#### [WORK TO DO]
(a) According to the album description, at which studio was the album made?
(b) Rewrite the album description between "Mose Allison chronology" and "Jazz Albums chart.", inclusive, putting "joint project" in place of "collaboration".

─── EXCERPT TO READ

Studio album by Van Morrison, Georgie Fame, Mose Allison, Ben Sidran
- Released: 8 October 1996
- Recorded: 1996
- Studio: The Wool Hall (Beckington, UK)
- Genre: Jazz
- Length: 36:48
- Label: Verve
- Producer: Van Morrison, Ben Sidran, Georgie Fame

Van Morrison chronology
| How Long Has This Been Going On (1995) | Tell Me Something: The Songs of Mose Allison (1996) | The Healing Game (1997) |

Mose Allison chronology
| Allison Wonderland Anthology (1994) | Tell Me Something: The Songs of Mose Allison (1996) | Gimcracks and Gewgaws (1997) |

= Tell Me Something: The Songs of Mose Allison =

Tell Me Something: The Songs of Mose Allison is a collaboration by Northern Irish singer-songwriter Van Morrison, Georgie Fame, Mose Allison and Ben Sidran, released in 1996. It is Van Morrison's 25th album. It charted at No. 1 on the Top Jazz Albums chart.

──────
─── SUPPLIED RECORDS

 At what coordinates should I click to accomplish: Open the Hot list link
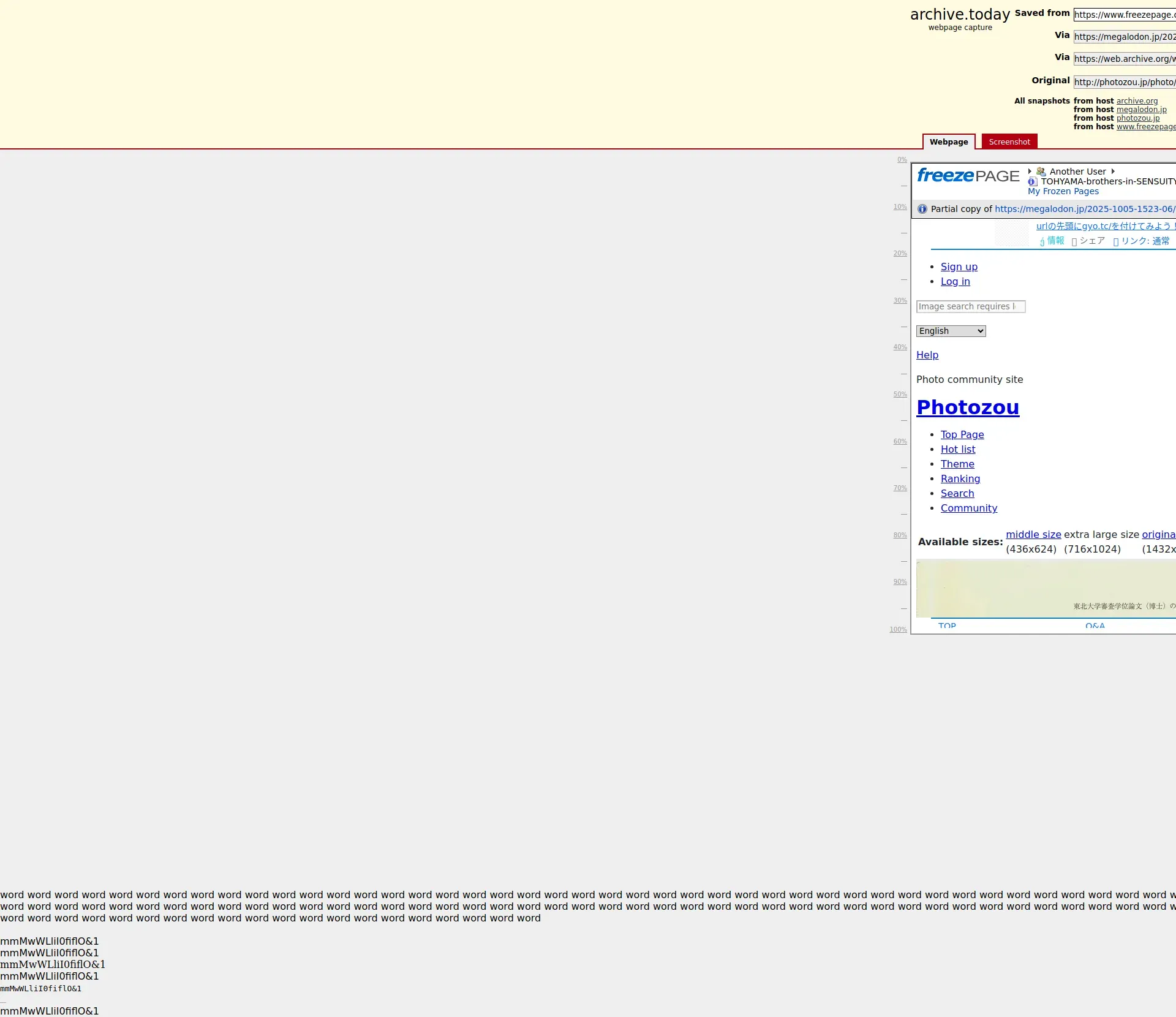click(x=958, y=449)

──────
─── SUPPLIED RECORDS

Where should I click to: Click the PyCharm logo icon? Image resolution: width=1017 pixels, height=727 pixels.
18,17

──────

#### [ANSWERS TO THE TASKS]
(a) The Wool Hall, in Beckington, UK.

(b)
Mose Allison chronology
| Allison Wonderland Anthology (1994) | Tell Me Something: The Songs of Mose Allison (1996) | Gimcracks and Gewgaws (1997) |

= Tell Me Something: The Songs of Mose Allison =

Tell Me Something: The Songs of Mose Allison is a joint project by Northern Irish singer-songwriter Van Morrison, Georgie Fame, Mose Allison and Ben Sidran, released in 1996. It is Van Morrison's 25th album. It charted at No. 1 on the Top Jazz Albums chart.